Außenhandel: China bleibt Deutschlands Top-Handelspartner
Die Volksrepublik ist für die deutsche Wirtschaft unentbehrlich.
Doch auch am Absatzmarkt USA kommen Deutschlands Exporteure nicht vorbei.
Die höheren Zölle zeigen allerdings Wirkung.
China hat im ersten Halbjahr 2026 seine Position als wichtigster Handelspartner Deutschlands behauptet.
Das Volumen aus Importen und Exporten im Geschäft mit der Volksrepublik summierte sich von Januar bis Juni auf 125,5 Milliarden Euro, wie das Statistische Bundesamt errechnet hat.

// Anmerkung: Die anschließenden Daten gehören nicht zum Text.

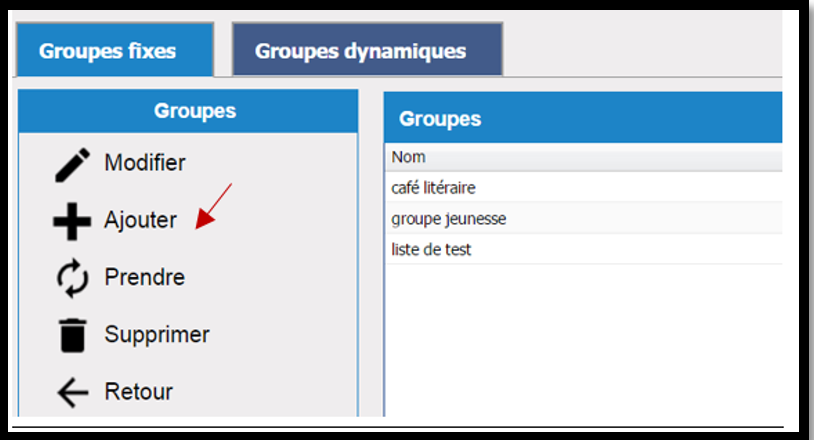Click the empty area below liste de test
This screenshot has height=440, width=814.
click(584, 340)
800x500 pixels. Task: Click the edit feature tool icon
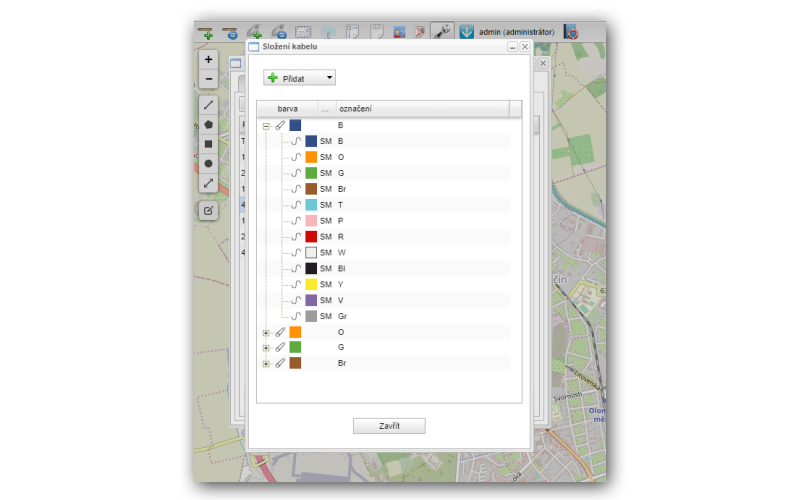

Damit lag China vor den USA (123,7 Mrd.
Euro) und den Niederlanden (109,3 Mrd.
Euro).
China war bereits in den Jahren 2016 bis 2023 Deutschlands wichtigster Handelspartner und war 2024 von den USA vom ersten Platz verdrängt worden.
Im vergangenen Jahr holte sich China den Spitzenplatz zurück.
USA trotz höherer Zölle wichtigster Absatzmarkt Doch am Absatzmarkt USA kommen Deutschlands Exporteure nicht vorbei, auch wenn die Zollpolitik von US-Präsident Donald Trump das Geschäft deutscher Unternehmen bremst.
Wie in den Vorjahren waren im ersten Halbjahr 2026 die Vereinigten Staaten das wichtigste Abnehmerland deutscher Ausfuhren.
Waren „made in Germany“ im Gesamtwert von 73,1 Milliarden Euro wurden aus Deutschland in die USA geliefert.
Das waren jedoch 6,1 Prozent weniger als im Vorjahreszeitraum.